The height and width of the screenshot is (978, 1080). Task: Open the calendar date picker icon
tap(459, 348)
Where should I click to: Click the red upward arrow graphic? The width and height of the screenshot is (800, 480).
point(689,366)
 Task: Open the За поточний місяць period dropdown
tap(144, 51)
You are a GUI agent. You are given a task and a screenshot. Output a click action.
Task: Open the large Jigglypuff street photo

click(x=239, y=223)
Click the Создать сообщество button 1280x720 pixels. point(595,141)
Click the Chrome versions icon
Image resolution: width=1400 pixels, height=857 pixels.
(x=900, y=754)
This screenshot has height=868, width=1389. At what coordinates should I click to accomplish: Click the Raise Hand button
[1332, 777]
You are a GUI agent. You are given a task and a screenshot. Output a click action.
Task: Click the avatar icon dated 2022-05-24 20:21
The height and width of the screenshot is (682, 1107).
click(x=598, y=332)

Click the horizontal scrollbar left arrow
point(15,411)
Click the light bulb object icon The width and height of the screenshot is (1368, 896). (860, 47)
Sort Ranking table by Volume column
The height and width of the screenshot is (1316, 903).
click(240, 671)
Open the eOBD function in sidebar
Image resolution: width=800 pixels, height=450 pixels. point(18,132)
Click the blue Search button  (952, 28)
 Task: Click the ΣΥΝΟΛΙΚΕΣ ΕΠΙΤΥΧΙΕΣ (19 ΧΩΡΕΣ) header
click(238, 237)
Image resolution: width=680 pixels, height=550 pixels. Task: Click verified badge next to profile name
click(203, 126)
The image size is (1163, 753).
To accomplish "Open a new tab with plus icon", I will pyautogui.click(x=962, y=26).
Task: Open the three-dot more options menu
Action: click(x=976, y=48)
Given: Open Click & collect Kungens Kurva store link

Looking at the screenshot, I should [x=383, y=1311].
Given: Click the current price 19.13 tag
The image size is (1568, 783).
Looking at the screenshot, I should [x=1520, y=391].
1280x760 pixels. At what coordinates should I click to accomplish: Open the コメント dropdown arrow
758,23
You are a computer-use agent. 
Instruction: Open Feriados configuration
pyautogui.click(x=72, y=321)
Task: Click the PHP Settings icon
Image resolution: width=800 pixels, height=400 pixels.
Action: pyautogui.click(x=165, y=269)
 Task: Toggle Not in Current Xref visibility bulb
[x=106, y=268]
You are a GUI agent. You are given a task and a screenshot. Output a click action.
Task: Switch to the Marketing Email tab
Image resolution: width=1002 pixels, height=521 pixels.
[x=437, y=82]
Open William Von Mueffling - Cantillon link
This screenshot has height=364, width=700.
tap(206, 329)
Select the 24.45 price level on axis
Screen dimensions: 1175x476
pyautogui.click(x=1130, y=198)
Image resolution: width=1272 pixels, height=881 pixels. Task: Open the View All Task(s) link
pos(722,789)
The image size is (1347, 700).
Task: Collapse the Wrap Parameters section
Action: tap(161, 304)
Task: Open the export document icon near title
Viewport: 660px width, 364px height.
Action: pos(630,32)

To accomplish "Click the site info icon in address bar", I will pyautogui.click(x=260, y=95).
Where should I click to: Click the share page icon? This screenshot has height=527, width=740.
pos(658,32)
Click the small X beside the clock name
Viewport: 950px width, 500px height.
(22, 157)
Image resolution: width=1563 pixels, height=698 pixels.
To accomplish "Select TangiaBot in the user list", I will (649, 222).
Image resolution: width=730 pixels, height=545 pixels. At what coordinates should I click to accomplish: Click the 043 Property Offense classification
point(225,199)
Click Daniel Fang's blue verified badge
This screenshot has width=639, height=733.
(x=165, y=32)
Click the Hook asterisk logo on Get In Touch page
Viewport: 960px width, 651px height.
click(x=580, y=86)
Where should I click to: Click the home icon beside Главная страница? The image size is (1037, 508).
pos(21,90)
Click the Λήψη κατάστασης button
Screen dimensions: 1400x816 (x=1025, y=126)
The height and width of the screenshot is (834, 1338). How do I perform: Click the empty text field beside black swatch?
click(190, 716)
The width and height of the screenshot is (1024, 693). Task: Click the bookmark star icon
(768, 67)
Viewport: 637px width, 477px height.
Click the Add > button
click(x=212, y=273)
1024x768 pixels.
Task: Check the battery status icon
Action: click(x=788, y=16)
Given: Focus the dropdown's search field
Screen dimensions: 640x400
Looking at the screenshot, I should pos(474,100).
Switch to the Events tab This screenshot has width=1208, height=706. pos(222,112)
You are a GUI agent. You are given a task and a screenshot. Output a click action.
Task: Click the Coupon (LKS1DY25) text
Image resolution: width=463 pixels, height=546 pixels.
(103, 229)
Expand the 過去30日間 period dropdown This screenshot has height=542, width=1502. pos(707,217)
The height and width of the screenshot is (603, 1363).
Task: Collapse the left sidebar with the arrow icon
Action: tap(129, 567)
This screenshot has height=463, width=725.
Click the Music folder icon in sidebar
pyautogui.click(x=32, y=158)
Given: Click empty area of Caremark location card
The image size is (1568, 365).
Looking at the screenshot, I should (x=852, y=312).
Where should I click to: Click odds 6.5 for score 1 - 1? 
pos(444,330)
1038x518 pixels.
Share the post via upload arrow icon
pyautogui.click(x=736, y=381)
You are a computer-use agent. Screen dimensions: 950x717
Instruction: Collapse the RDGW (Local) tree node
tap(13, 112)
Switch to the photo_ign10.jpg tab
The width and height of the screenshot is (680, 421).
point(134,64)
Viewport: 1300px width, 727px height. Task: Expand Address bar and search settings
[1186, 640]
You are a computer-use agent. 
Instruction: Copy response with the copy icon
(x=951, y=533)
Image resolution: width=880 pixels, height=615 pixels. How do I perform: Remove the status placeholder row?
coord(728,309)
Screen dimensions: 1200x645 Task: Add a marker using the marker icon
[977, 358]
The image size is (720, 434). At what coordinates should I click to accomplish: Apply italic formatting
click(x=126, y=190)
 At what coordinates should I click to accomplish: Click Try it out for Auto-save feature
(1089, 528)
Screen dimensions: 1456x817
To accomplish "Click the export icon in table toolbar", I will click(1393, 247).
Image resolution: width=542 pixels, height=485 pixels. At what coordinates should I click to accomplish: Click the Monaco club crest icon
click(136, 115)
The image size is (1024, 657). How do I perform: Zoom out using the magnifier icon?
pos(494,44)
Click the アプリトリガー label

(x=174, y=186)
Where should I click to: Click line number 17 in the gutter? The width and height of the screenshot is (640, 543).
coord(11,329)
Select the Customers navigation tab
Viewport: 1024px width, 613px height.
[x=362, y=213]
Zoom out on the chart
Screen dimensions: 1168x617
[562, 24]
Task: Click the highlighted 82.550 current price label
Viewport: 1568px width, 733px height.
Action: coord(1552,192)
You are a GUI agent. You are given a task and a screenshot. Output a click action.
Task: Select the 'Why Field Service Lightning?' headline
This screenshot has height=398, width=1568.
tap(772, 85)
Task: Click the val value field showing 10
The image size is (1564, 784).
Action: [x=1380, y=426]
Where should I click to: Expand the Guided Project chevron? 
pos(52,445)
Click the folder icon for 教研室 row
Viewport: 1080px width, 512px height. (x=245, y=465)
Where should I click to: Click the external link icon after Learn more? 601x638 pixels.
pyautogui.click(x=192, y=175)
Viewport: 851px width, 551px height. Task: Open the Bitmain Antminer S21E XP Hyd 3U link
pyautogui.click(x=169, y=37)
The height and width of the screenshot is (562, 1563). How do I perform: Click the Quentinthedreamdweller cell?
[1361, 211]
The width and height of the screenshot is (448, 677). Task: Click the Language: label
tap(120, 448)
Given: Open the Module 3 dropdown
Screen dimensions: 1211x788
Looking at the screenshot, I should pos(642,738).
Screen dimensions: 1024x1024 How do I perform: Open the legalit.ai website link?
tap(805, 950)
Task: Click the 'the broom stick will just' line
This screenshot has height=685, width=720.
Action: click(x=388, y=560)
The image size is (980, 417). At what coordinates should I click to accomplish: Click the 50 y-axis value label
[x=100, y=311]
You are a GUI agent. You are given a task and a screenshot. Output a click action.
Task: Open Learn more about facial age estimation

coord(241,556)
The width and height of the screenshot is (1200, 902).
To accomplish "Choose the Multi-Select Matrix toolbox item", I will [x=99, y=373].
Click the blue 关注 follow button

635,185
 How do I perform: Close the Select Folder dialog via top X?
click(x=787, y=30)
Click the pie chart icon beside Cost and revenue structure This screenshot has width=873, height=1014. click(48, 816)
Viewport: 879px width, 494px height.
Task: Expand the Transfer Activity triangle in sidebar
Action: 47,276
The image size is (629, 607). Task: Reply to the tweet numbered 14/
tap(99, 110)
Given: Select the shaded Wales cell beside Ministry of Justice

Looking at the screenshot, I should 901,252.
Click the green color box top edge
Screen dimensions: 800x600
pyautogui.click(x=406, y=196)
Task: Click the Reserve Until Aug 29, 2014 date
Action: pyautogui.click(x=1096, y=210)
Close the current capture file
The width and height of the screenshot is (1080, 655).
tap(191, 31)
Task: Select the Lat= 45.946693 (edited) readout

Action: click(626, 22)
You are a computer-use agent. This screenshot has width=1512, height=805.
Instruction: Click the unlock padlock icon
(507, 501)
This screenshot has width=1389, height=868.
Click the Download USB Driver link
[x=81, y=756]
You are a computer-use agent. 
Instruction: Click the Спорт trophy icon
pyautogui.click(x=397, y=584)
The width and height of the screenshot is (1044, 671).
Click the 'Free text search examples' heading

* **Work request**: Set down, exactly and in full, the lines from the one containing "Click the green color box top edge" through the end of the entries; no other line belongs.

* **Exercise response**:
Click the green color box top edge
Screen dimensions: 800x600
pyautogui.click(x=406, y=196)
Task: Click the Reserve Until Aug 29, 2014 date
Action: pyautogui.click(x=1096, y=210)
Close the current capture file
The width and height of the screenshot is (1080, 655).
tap(191, 31)
Task: Select the Lat= 45.946693 (edited) readout

Action: click(626, 22)
You are a computer-use agent. This screenshot has width=1512, height=805.
Instruction: Click the unlock padlock icon
(507, 501)
This screenshot has width=1389, height=868.
Click the Download USB Driver link
[x=81, y=756]
You are a computer-use agent. 
Instruction: Click the Спорт trophy icon
pyautogui.click(x=397, y=584)
The width and height of the screenshot is (1044, 671).
Click the 'Free text search examples' heading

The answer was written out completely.